Thursday, October 8, 2020

My Son's Speech Therapy and School Mask Conundrum

Photo by Author

Originally written on August 20, 2020

As an infant and toddler, my youngest son had frequent ear infections. The infections were indicative of fluid retention in his middle ear. The fluid prevented his ear drums from vibrating properly, thus causing conductive hearing loss. The doctor placed ear tubes in his ear two years ago so his middle ear can drain since his Eustachian tubes weren’t draining properly.

My son’s expressive language is stuck in the babbling and one-word stage, which is the spoken language level of a one-year-old. He says a few words like tickle, no, ma, and da. Mostly, he babbles. Occasionally, his intonation sounds like a word or phrase. Overall, we have to repeat sounds many times before he imitates them. He responds better when he imitates his brothers or the sound is linked with an action.

His receptive language is much higher. He can point to objects or follow one-step commands. For example, when I say “Where’s the ball?” with a book, he will point to it. And he will throw trash away if I ask him too as a one-step command.

Because my son is stuck in the one-word/babbling stage, seeing is important to his language development.

What role does sight play in learning language?

From the moment children are born, they are imitating our facial expressions. Psychologists believe this imitation derives from our “mirror neurons.” One such imitation and expression is when an infant smiles around eight weeks old. They also imitate the manner of articulation from what they see and hear parents say. The imitations carry through an infant’s cooing and babbling stages. Babies will take turns in conversation of smiles, coos, gestures, babbling, and other actions. For example, if you stick your tongue out, a baby will copy that, but usually at a slower pace.

The School Mask Mandate

Ever since Utah Governor Gary Herbert ordered that all students wear masks (or face shields), I have wondered how this would affect my toddler with a significant speech delay who will be attending special ed preschool. He would probably be covered under the disability category, but I didn’t know. I figured I could do a face shield for my son and the teacher would be wearing only a face shield. I discussed this with the preschool speech therapist when she visited for extended school year visits. She hoped that it would only be face shields.

On August 14, Gov. Herbert ordered that teachers must wear a mask with the face shield. All students must wear a mask, unless they have a doctor sign a medical exemption form. Section (3)(e) of the mandate states a communication exemption:

an individual engaged in an activity where the ability to see the mouth is
essential for communication, including an individual who is deaf or hard of
hearing while communicating with others, an individual who is
communicating with an individual who is deaf or hard of hearing, or a
teachers-student dyad participating in speech therapy, in which case the
individual shall wear a face shield without a mask or use alternative
protection, including a plexiglass or similar barrier;

I tried to get some clarification from my son’s previous preschool teacher during our extended school year conversations about this. She stated that students and teachers must wear masks from the last update. She didn’t seem to know anything about the exceptions for speech therapy. It seems there is a lack of communication about the exceptions.

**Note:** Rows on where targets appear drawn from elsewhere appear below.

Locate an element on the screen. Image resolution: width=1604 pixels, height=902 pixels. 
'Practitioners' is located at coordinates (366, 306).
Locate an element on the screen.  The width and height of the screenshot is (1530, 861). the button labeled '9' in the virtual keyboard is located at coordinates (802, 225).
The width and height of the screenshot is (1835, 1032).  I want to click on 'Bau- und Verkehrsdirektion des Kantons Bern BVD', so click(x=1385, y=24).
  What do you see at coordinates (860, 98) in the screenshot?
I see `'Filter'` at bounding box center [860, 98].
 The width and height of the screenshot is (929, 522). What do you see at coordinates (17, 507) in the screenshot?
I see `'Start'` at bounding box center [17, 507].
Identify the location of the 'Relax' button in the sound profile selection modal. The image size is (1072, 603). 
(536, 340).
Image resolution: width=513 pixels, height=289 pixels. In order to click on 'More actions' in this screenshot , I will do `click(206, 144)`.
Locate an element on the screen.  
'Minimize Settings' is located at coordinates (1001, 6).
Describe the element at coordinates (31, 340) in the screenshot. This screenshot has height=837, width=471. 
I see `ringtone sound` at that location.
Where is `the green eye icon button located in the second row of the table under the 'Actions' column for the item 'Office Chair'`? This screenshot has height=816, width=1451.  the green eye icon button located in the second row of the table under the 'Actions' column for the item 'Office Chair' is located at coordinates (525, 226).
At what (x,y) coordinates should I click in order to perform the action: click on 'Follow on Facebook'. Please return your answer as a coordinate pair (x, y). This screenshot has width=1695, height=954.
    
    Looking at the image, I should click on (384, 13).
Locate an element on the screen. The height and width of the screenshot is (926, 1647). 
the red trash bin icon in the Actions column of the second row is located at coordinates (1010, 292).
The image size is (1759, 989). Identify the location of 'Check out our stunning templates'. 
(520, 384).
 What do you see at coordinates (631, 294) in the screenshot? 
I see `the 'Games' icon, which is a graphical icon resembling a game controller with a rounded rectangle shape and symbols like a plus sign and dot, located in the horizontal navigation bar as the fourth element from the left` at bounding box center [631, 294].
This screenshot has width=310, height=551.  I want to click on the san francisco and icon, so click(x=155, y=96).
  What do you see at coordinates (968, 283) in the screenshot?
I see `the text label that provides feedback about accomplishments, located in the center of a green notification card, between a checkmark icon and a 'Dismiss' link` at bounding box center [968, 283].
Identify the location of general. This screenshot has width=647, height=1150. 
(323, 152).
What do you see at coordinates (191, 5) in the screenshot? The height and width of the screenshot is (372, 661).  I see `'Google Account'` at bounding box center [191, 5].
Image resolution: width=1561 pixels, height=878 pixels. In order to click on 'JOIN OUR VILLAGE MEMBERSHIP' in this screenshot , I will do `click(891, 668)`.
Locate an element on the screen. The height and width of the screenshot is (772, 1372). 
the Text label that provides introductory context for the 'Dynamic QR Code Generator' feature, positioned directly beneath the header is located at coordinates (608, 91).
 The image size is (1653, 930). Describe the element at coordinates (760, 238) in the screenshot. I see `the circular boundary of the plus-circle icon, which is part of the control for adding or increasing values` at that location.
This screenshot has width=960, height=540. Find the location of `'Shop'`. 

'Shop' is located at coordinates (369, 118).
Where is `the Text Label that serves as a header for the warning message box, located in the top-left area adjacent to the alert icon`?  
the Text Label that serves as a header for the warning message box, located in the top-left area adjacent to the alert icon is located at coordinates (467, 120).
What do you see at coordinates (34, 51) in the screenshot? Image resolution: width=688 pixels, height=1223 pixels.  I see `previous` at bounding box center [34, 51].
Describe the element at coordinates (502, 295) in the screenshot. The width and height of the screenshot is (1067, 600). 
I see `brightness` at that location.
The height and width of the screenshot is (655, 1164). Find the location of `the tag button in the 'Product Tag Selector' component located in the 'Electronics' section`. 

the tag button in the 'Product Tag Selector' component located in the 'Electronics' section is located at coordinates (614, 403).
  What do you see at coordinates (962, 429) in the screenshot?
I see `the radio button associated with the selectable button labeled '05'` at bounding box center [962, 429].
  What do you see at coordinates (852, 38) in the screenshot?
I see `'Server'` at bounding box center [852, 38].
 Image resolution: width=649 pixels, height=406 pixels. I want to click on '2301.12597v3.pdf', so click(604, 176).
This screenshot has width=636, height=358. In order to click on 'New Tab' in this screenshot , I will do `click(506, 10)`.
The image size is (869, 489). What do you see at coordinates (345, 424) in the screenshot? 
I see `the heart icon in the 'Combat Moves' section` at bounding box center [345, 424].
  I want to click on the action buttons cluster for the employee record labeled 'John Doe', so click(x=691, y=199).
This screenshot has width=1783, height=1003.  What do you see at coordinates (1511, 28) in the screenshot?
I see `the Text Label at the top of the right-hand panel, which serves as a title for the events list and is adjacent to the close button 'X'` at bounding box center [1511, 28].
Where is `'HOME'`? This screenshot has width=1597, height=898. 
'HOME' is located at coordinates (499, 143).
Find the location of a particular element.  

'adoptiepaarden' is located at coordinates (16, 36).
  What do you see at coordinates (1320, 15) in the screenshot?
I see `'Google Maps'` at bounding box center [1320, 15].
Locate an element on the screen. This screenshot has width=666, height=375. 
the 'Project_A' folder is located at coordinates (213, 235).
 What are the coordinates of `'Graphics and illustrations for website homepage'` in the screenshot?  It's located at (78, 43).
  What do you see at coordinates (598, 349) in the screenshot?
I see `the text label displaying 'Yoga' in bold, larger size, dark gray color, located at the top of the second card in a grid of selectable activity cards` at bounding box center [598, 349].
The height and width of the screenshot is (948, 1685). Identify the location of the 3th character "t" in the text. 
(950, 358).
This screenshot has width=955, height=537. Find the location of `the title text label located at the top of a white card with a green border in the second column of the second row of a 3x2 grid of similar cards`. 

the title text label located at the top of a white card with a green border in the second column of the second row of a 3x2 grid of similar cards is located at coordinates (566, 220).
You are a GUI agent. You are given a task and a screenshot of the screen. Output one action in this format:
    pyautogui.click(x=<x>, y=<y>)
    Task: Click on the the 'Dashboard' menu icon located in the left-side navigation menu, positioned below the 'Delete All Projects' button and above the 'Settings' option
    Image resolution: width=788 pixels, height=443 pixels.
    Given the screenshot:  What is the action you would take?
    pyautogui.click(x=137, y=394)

Overall, I am very confused; some teachers are confused too. Because the rules change frequently, parents and teachers are both scrambling to figure this out. Preschool starts next week, so the kinks are yet to be determined.

Last week, I made five masks for each of my four sons to last a school week. I included my toddler because I don’t know exactly what is going on.

Amid the confusion, my older children have adjusted to school with masks. Maybe my youngest will adjust well too.

On Monday, I read an article about masks with a clear portion over the mouth. BYU deaf students were considering this alternative for themselves and their interpreters. Some read lips and also want to see the facial cues in ASL.

I am considering these clear masks for my son. I asked his new preschool teacher if she would wear one. She said she’d try it out. I will be purchasing one for her most likely. This will all cost more money, but I don’t know what to do. My son needs to see the teacher’s mouth in order to imitate speech sounds better. I believe he could copy some sounds, but not as accurately.

What can I learn from blind babies’ language development?

While writing this post, I realized that sight is not absolutely critical to learning language. For example, blind babies learn how to talk. I wondered how they learn to communicate. I found some answers on Family Connect. A blind baby learns more through touch and sound. An adult can put their babies hands on their lips or hands.

So masks will not stop my son from learning to talk, but it may make the process longer.

However, children are very resilient. Their plastic neurons forge new connections to adapt to the different learning circumstances.

This school year may be different, but children will still learn.